Michael McNeil

Personal information
- Date of birth: 7 February 1940
- Place of birth: Middlesbrough, England
- Date of death: 22 October 2025 (aged 85)
- Position: Left-back

Senior career*
- Years: Team / Apps / (Gls)
- 1957–1964: Middlesbrough / 178 / (3)
- 1964–1972: Ipswich Town / 146 / (4)
- 1972–1976: Cambridge City
- Total:  / 324 / (7)

International career
- 1960–1961: England / 9 / (0)

= Mick McNeil =

English footballer (1940–2025)

Michael McNeil (7 February 1940 – 22 October 2025) was an English footballer who played as a left-back for Middlesbrough and Ipswich Town. He made nine appearances for England in 1960 and 1961. During his career he made 178 Football League appearances for Middlesbrough and almost 150 appearances for Ipswich Town.

==Playing career==
McNeil was born in Middlesbrough; after leaving school, the Middlesbrough Boys player was studying to become an analytical chemist. He was spotted by Middlesbrough coach Jimmy Gordon and he signed for Boro.
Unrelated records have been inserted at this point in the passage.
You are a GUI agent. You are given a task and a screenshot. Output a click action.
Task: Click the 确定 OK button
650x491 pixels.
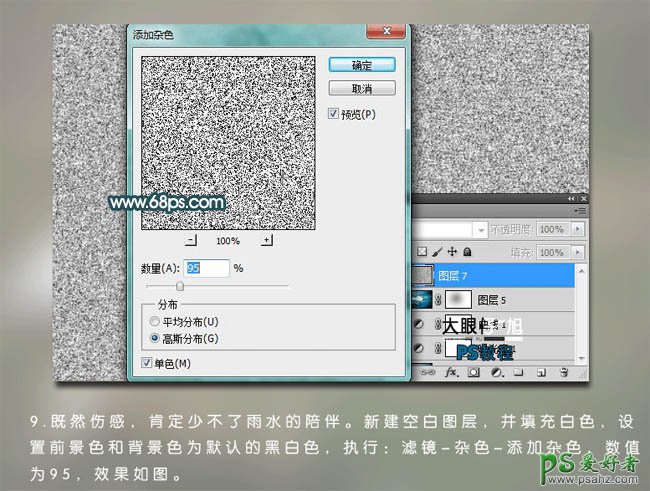(x=362, y=65)
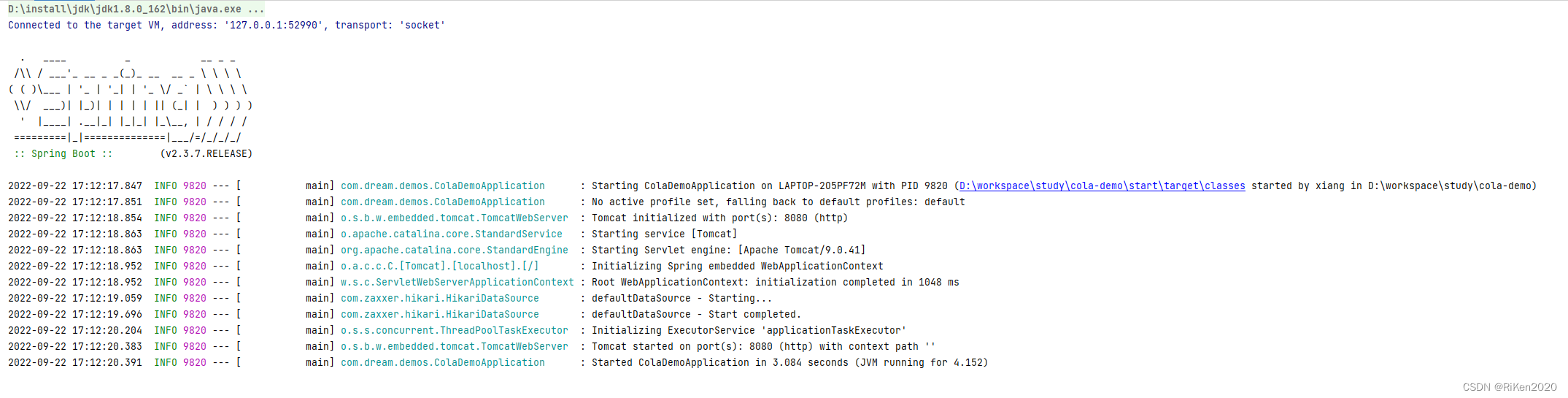The image size is (1568, 398).
Task: Click the 'initialization completed in 1048 ms' line
Action: click(x=775, y=283)
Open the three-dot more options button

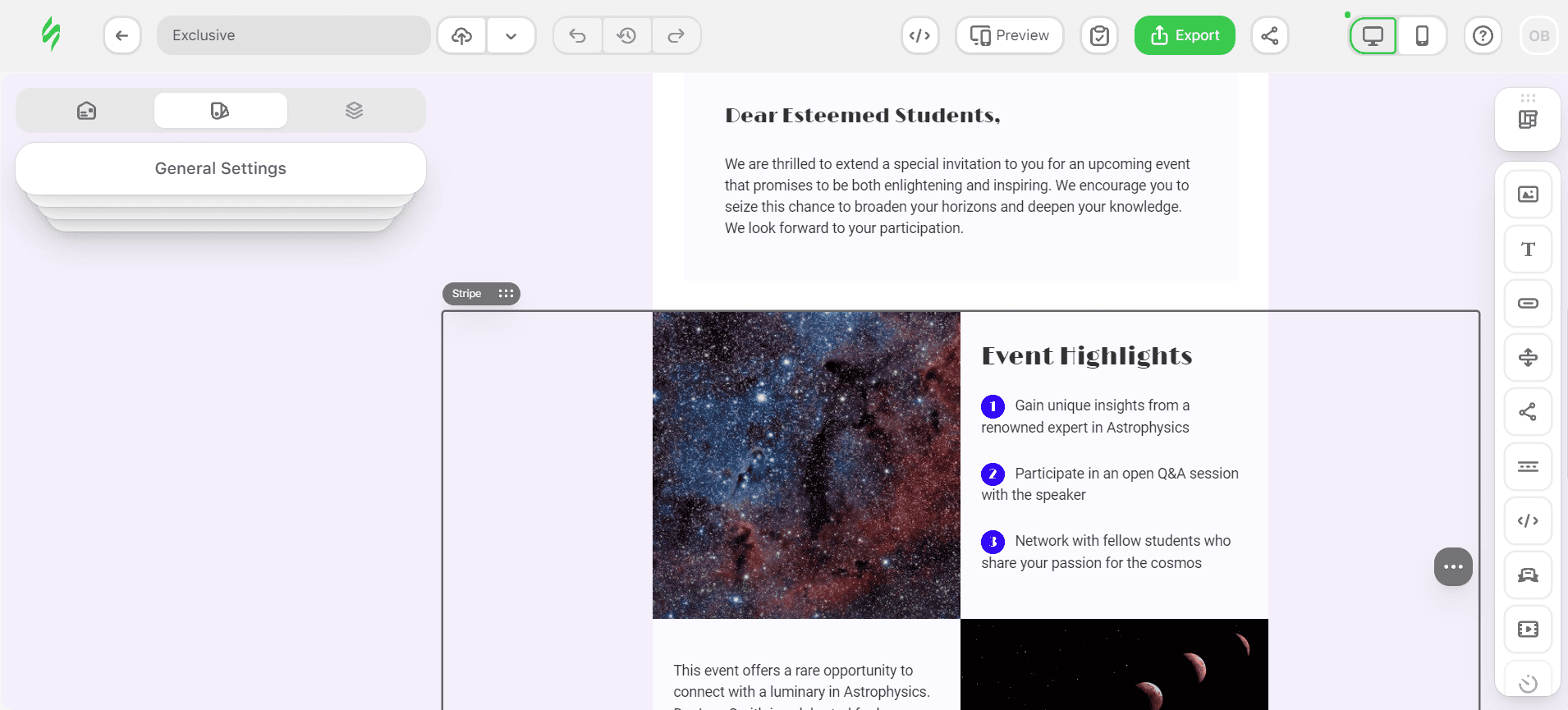pos(1452,567)
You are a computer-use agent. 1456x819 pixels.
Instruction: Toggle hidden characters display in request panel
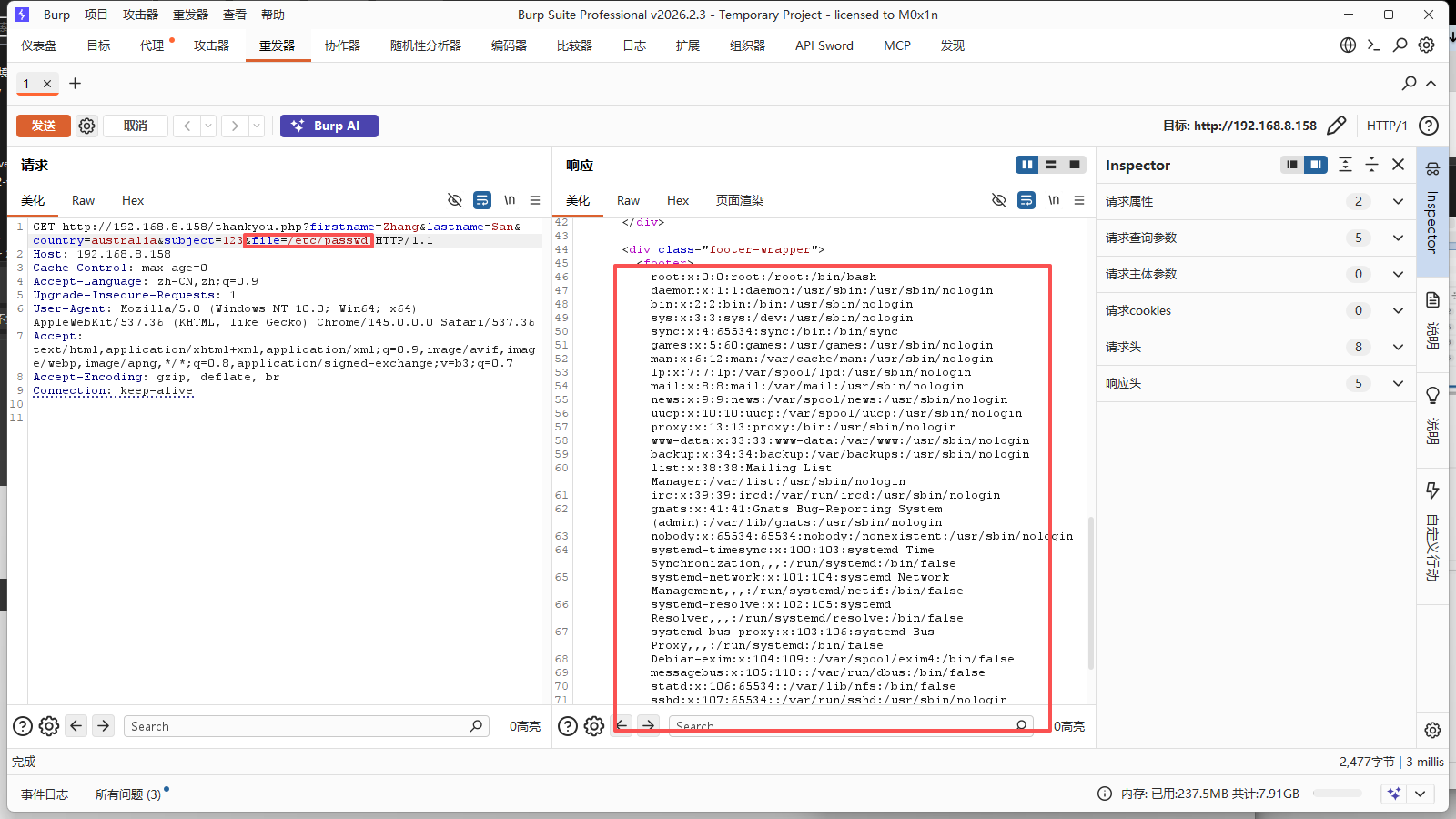click(455, 200)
He made his Middlesbrough debut aged 18, in a game versus Brighton, in which Boro won 6–4. He soon lost his place, but the next season he moved to left-back and made the position his own, retaining it for the next two seasons. Despite Middlesbrough being in the Second Division, McNeil was called up by the England national team, having already represented the under-23 side. He was only 21 when he won his last cap.

The emergence of other talents at Middlesbrough, including left-back Gordon Jones, saw McNeil shuffled around the defensive line to central defence, and then to right-back, before Cyril Knowles' arrival saw him retake his former position at left-back.

Following 193 appearances and 3 goals in all competitions, McNeil's sale to Ipswich Town in 1964 was greeted with derision by the fans, having also lost Alan Peacock and Knowles recently. However, McNeil had suffered injuries of late, and had disagreements with manager Raich Carter, causing him to hand in a transfer request.

While at Ipswich, McNeil won promotion. In 1971, in his early 30s, he quit the game to set up a highly successful sports outfitters in Bury St Edmunds.

==Death==
On 23 October 2025, it was announced by Middlesbrough F.C. and Ipswich Town F.C. that McNeil had died earlier that week. He was 85.